The settlement had been endangered after one former student, Kevin Morrow, argued that he should be allowed to opt out of the agreement to continue litigation against Abramo himself. He was upset that the settlement did not require Abramo to apologize and admit fault in the case. In addition, Morrow wanted Abramo to promise that the he would change the grilling methods taught in the class, calling them “irresponsible” and “reckless”. However, other former students who had started the class action suit wanted the settlement to move forward. U.S. District Judge Josephine Ulu ruled Monday that the settlement was “fair” and would move forward. In her written opinion, Ulu said that many former students will recover 80% of their tuition, an amount that she called “extremely fair.” The settlement will be available to more than 1,000 former students and would be payable in check or in credit at any Abramo store or restaurant.

Despite the judge’s decision in the case, Mr. Morrow says he still plans on investigating other legal options. He says,

“I thought that learning to butcher and cook an animal properly would help endear me to my neighbors. I have some trouble meeting new people and thought the smell of grilled ribs would entice them to come over for a visit. Everything seemed to be going fine at first, but as the meat continued to cook I could feel the mood change. Following what I learned in the curriculum, I wrapped the ribs in tinfoil and reduced the heat before talking to the kids about how human and pig anatomy was so similar. With my tongs and carving knife, I pointed out where the choicest cuts were in the children, and guessed at how many pounds of dressed meat they’d produce. I thought that I could get at least 12 good-sized filet steaks from Tom, the oldest boy. However, I had no idea how strongly some people must feel about wrapping ribs in foil. Before I knew it, they gathered up the family and left without saying a word.”

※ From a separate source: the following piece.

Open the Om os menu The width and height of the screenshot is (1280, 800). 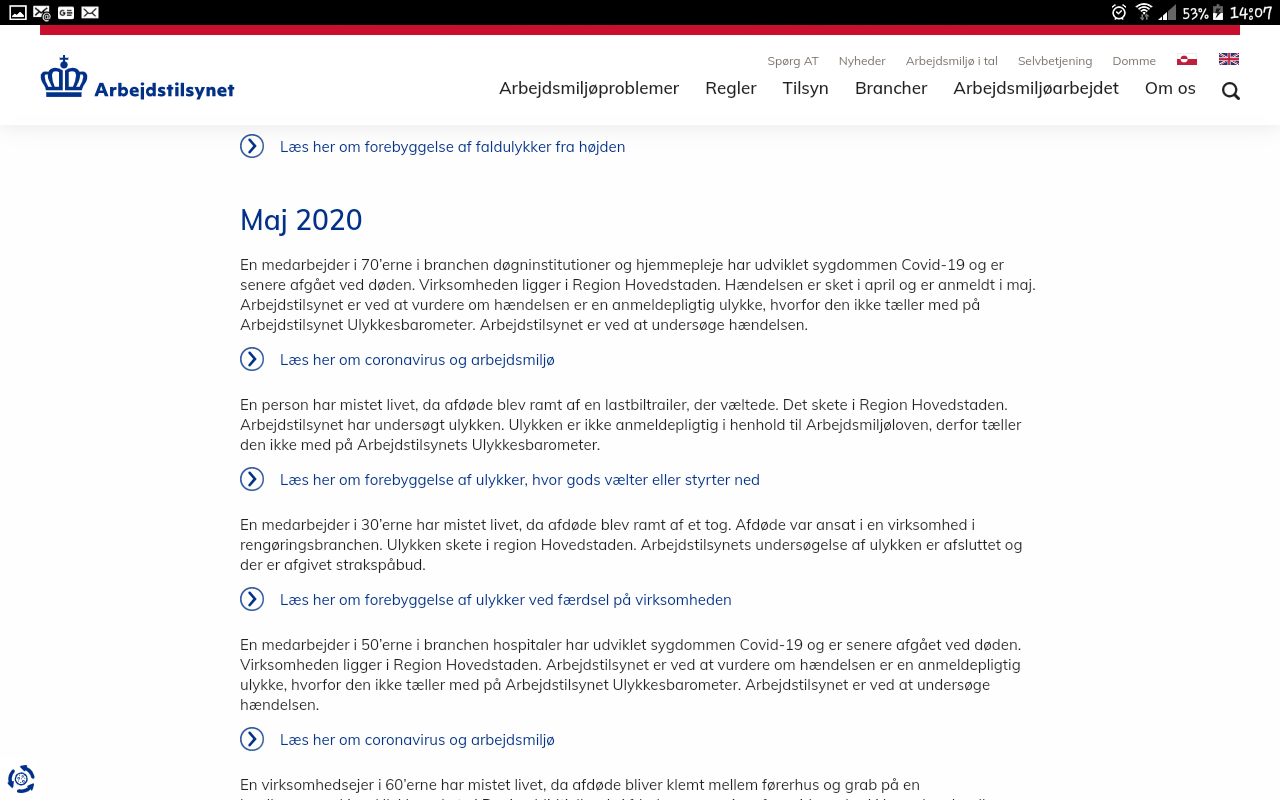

Morrow claims that instead of giving him the skills and confidence necessary to become a great griller, the program left him ostracized and shunned in his neighborhood. “The fallout from the rib incident has been dramatic. As a practicing amateur sociologist, I notice things that many people miss. Most communication is non-verbal and the actions of my neighbors speak loudly. I’ve noticed parents grabbing their children’s hands extra tightly when going past my house and walking extremely fast as they pass by. I see people whispering when I’m around, and my neighbors avoid me at all costs. My dream of hosting lavish backyard barbecues have literally been foiled by the irresponsibility of Mr. Abramo.”